Das Aktionsbündnis zweifelte dies an. Die höhere Kapazität sei in der Realität nicht haltbar, sagte Tübingens Oberbürgermeister Boris Palmer (Grüne). Selbst ein Gutachten im Auftrag der Bahn habe ergeben, dass der Verkehr bei Stuttgart 21 knapp bemessen sei. "Was Sie bauen, hat keine Leistungsreserven", warf Palmer der Bahn vor. "Für die Pendler ist Ihr Konzept schlechter als der bestehende Kopfbahnhof." Die Engpässe in den Stoßzeiten seien bei dem nur noch achtgleisigen Bahnhof schon jetzt absehbar. "Sie investieren Milliarden Euro und wir stehen länger im Bahnhof."

Das Treffen wurde wieder live im Fernsehen und im Internet übertragen. Die Schlichtung soll bis zum 3. Dezember jeden Freitag fortgesetzt werden. Zu Stuttgart 21 gehört auch die Anbindung an die neue Schnellbahnstrecke nach Ulm.

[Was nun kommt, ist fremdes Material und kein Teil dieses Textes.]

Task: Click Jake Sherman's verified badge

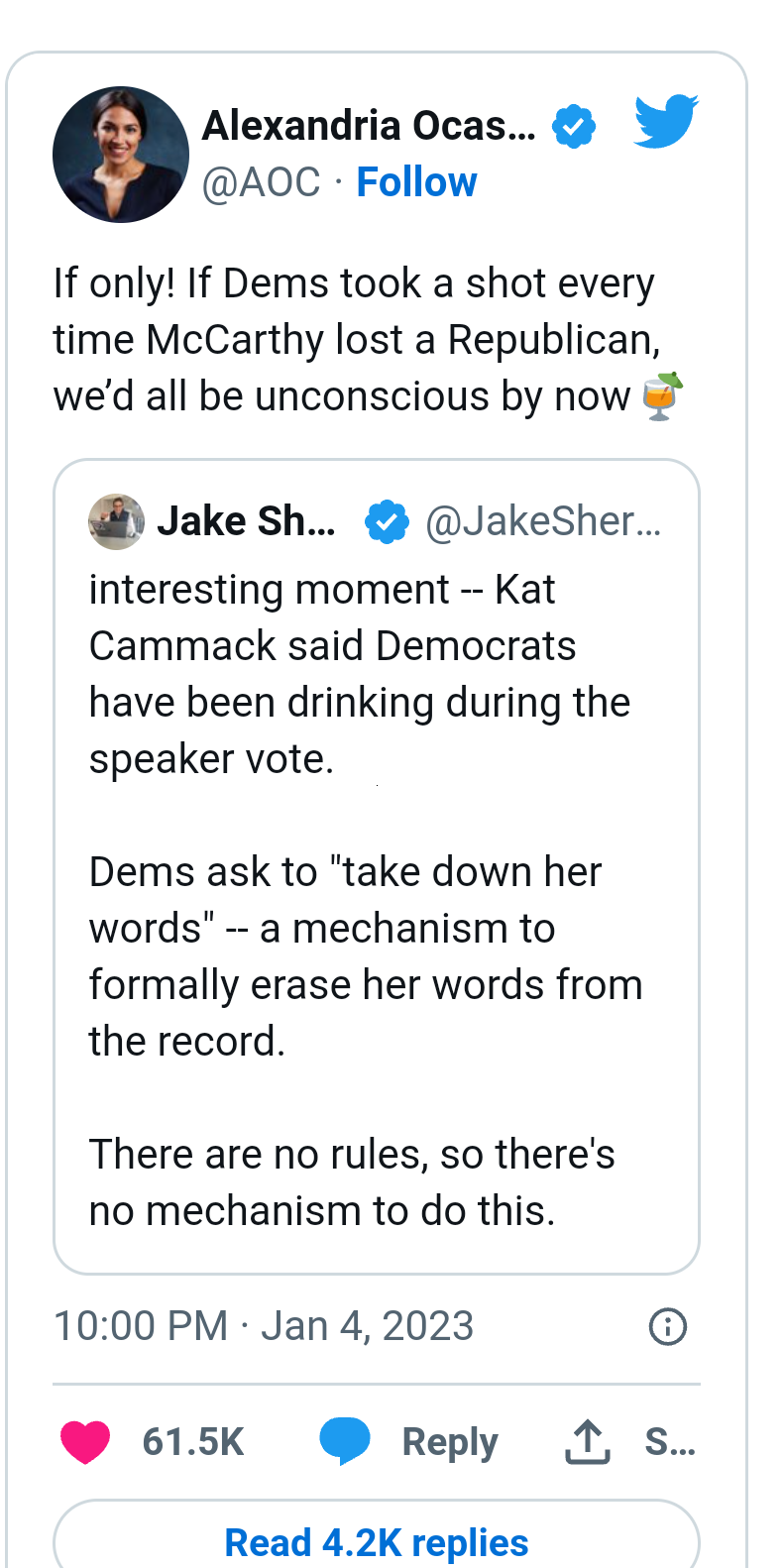Action: pyautogui.click(x=387, y=522)
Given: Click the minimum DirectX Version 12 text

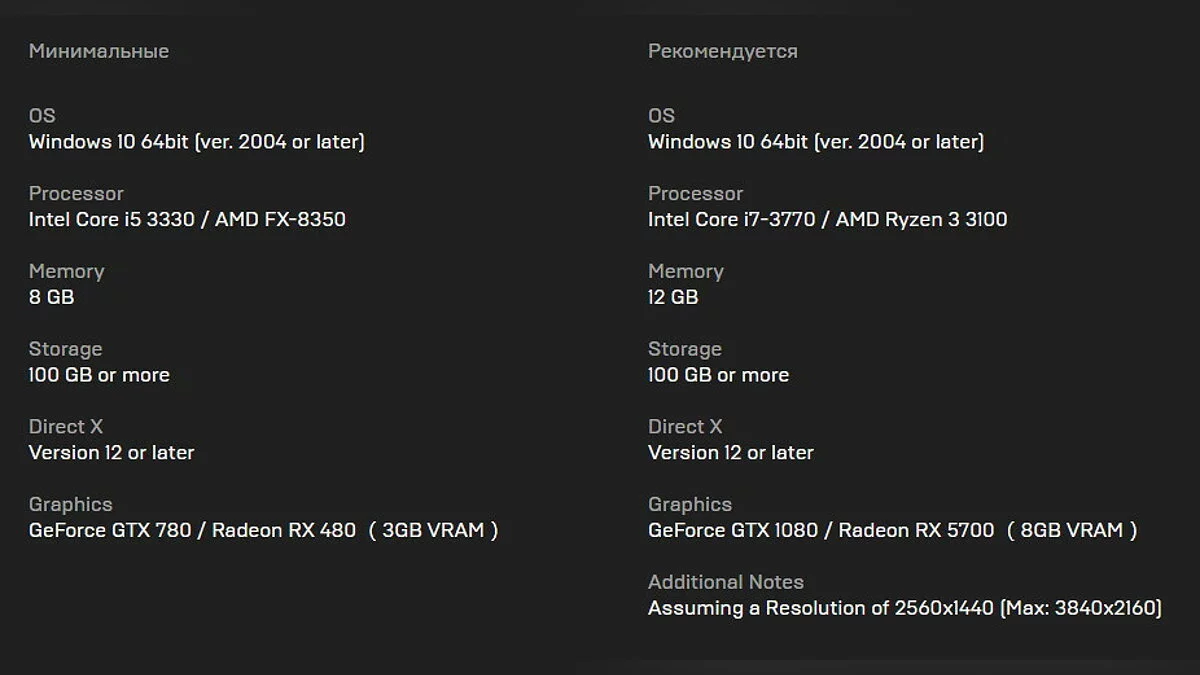Looking at the screenshot, I should [x=111, y=452].
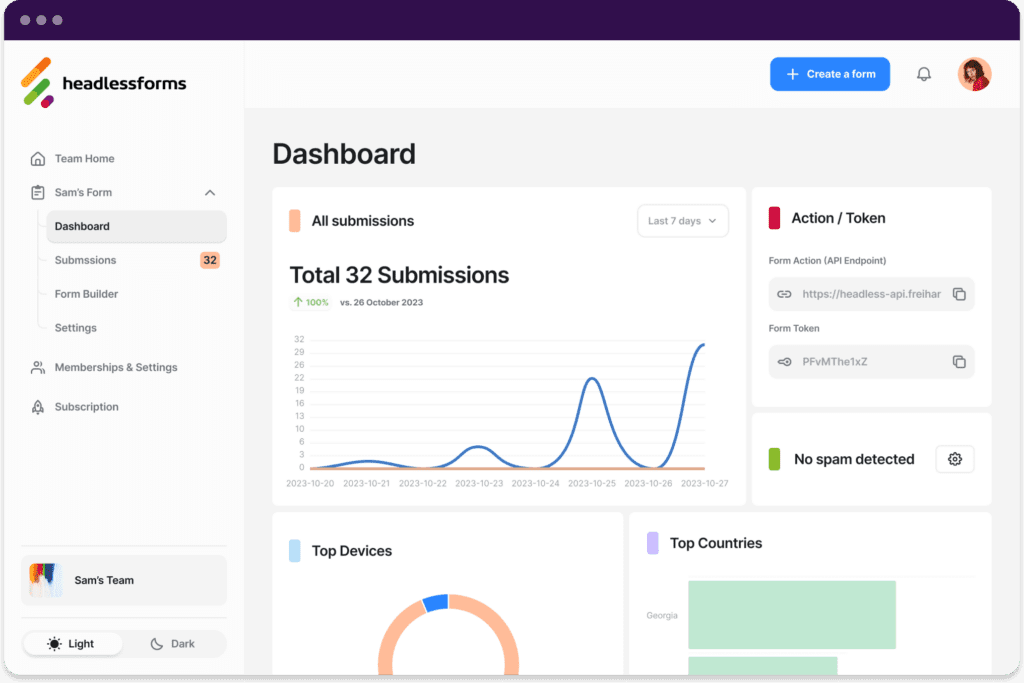Switch to Dark theme mode

[173, 644]
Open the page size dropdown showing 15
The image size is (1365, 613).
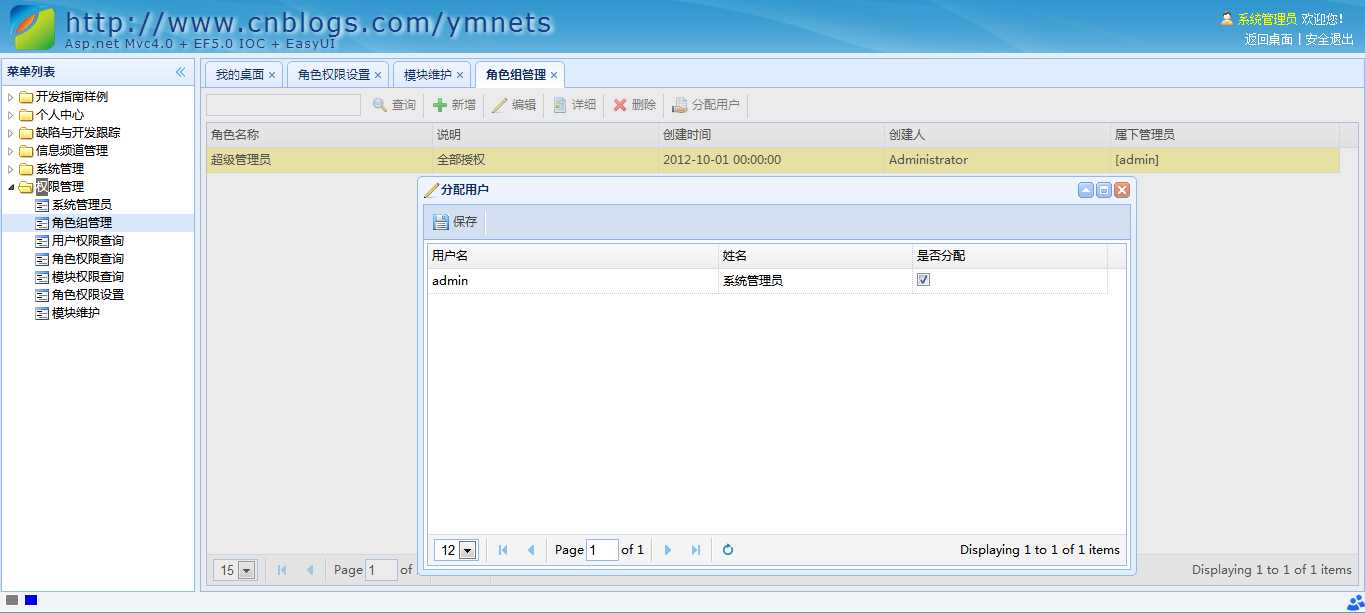click(244, 569)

Zu Beginn der zweiten Schlichtungsrunde hatten die Stuttgart-21-Gegner der Bahn Verstöße gegen die Friedenspflicht vorgeworfen. Der Sprecher des Aktionsbündnisses, Gangolf Stocker, monierte, die Bahn setze mit Betonwinkeln die Arbeiten an den Fundamenten der Grundwasserregulierung für den Tiefbahnhof fort: "Unserer Auffassung nach liegen diese Arbeiten außerhalb der Friedenspflicht."

Mahnung zur Mäßigung an beide Seiten

Bahn-Vorstand Kefer widersprach: Die Arbeiten dienten der Erdauffüllung. "Wir sind ganz klar der Ansicht, dass das eine erlaubte Arbeit ist." Schließlich einigte man sich unter Leitung von Schlichter Heiner Geißler auf den Kompromiss, dass die Arbeiten mit den Betonwinkeln bis kommenden Donnerstag beendet sein sollen. Geißler ermahnte beide Seiten, ihre Kritik zu mäßigen. So sei es absolut inakzeptabel, wenn Ministerpräsident Stefan Mappus (CDU) bei Demonstrationen diffamiert werde. "Die Rufe "Mappus weg, Mappus tot" passen nicht in unser Klima", sagte der frühere CDU-Generalsekretär.

Zuvor hatte Verkehrsministerin Tanja Gönner (CDU) erklärt, auch bei Demonstrationen werde gegen die Friedenspflicht verstoßen, etwa mit Sitzblockaden. Palmer sagte, er sei dagegen, wenn bei Demos "Lügenpack" skandiert werde. "Ich will den Vorwurf 'Lügenpack' hier ausdrücklich vom Tisch nehmen."